Nehru I am aware of the  " names " he has been called in the past .....but the political wind  in Guyana is begining to blow in a different direction....

 

Moses is emerging as the only person who can put together a government of national unity and steer Guyana unto the road of true development and prosperty...

 

Moses is not only a " coolie " but also the Tamil Tiger of Guyana....

Churchill Bhai, You really think those wolves will change their clothes???  I doubt it very much.
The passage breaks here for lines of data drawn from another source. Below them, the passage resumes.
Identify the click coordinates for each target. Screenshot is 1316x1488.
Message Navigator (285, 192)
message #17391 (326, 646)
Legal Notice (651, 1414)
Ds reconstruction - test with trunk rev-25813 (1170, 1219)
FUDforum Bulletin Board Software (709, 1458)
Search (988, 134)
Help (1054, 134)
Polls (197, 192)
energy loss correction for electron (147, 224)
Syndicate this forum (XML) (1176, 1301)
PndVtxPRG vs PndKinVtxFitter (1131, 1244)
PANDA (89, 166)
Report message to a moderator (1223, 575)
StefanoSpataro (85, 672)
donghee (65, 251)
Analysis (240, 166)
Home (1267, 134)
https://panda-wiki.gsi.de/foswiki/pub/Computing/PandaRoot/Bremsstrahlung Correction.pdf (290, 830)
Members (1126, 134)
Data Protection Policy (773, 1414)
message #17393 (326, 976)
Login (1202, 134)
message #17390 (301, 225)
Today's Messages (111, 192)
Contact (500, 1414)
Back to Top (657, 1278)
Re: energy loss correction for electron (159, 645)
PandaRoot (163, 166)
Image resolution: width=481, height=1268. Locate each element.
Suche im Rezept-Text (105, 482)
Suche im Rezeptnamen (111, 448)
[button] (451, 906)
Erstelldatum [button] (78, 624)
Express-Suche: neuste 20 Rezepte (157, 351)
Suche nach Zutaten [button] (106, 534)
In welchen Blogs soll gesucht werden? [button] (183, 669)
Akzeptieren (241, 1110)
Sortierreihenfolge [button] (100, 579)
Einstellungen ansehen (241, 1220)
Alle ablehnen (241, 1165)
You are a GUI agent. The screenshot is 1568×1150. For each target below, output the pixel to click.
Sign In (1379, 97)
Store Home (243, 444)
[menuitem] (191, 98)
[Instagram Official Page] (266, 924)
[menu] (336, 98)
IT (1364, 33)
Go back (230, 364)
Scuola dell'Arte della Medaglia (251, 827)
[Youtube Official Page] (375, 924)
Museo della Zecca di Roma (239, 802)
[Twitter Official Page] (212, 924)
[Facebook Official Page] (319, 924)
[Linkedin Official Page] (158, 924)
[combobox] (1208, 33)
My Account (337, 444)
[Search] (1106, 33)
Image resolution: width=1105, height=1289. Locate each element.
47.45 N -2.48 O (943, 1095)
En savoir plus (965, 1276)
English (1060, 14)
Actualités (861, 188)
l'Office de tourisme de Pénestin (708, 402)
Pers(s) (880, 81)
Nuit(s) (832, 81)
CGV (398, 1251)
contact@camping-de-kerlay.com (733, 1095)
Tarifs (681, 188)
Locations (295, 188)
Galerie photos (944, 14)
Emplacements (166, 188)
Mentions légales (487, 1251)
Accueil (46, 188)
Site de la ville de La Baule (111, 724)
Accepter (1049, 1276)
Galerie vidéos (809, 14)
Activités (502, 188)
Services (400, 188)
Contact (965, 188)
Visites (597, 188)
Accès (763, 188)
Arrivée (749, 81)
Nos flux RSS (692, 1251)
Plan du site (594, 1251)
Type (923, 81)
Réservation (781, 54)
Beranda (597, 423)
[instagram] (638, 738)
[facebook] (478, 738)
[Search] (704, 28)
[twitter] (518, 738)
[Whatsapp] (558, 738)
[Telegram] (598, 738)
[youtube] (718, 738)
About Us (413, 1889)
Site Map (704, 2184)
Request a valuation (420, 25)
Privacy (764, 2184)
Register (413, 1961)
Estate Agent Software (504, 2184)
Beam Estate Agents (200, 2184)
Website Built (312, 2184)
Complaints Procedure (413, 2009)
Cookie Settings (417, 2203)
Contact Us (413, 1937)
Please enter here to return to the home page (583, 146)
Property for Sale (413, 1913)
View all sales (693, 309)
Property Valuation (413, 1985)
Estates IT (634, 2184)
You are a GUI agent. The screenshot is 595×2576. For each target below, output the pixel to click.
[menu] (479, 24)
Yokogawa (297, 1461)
He was blatantly removed from the possibility of being the Speaker.. Trottr and Nigel playing Moses and Ramjhaaaaaaaaan like Dumb and Dumber( Pardon the expression).

It is the general membership which will select the candidate ( not Trotman and Hughes ) and from my sources the majority will support Moses' candidacy.....also he has substantial support amongst the grassroots base of the PPP........

I hope you are right cause Guyana needs a viable Opposition. As we witnessed when there is total control by one Party the, the possibility and tendency will always be there for waste, corruption and cronyism. I think Bharat Jagdeo was GUILTY of a few of those.  Total control gives unlimited Power and we all know that is dangerous.

Nehru
Originally Posted by Churchill:
Originally Posted by seignet:

If that happens, I will settle with the PPP. Moses doesn't have what it takes to bring Guyana into its potentials. His mentor is CBJ. And what do we see?  

Then you will be settling with Khawme, Lumumba,etc......

 

Your hatred for CBJ has made you blind to the realities of Guyanese politics....

 

Moses is a natural born leader taught by the best....

 

Singlet.... your three scores and ten have not taught you anything !..... 

Cousin C----n, is not hatred. Is contempt for cronyism the Jagan fostered. Moses watched and condoned many wrongs of the People's Progressive Party thinking he would inherit the party one day. That does not gell too good with me-it says alot about character. If he had inherited the PPP, much of what taking place today would still be carrying on. The Constitution would not have been changed. If it is Indoe votes he is after, the indians should really give the matter some serious thought.  

 

I support democracy. If Moses is the Presidential Candiadte, did the party members endorsed him at public convene. Just like the PPP, where Moses learnt his craft. Atleast the PNC trying with party democracy.

S
Originally Posted by Churchill:
Originally Posted by Nehru:
Originally Posted by Churchill:

Nehru I am aware of the  " names " he has been called in the past .....but the political wind  in Guyana is begining to blow in a different direction....

 

Moses is emerging as the only person who can put together a government of national unity and steer Guyana unto the road of true development and prosperty...

 

Moses is not only a " coolie " but also the Tamil Tiger of Guyana....

Churchill Bhai, You really think those wolves will change their clothes???  I doubt it very much. He was blatantly removed from the possibility of being the Speaker.. Trottr and Nigel playing Moses and Ramjhaaaaaaaaan like Dumb and Dumber( Pardon the expression).

It is the general membership which will select the candidate ( not Trotman and Hughes ) and from my sources the majority will support Moses' candidacy.....also he has substantial support amongst the grassroots base of the PPP........

I think the AFC should put the election of the candidate to the membership at a CONGRESS.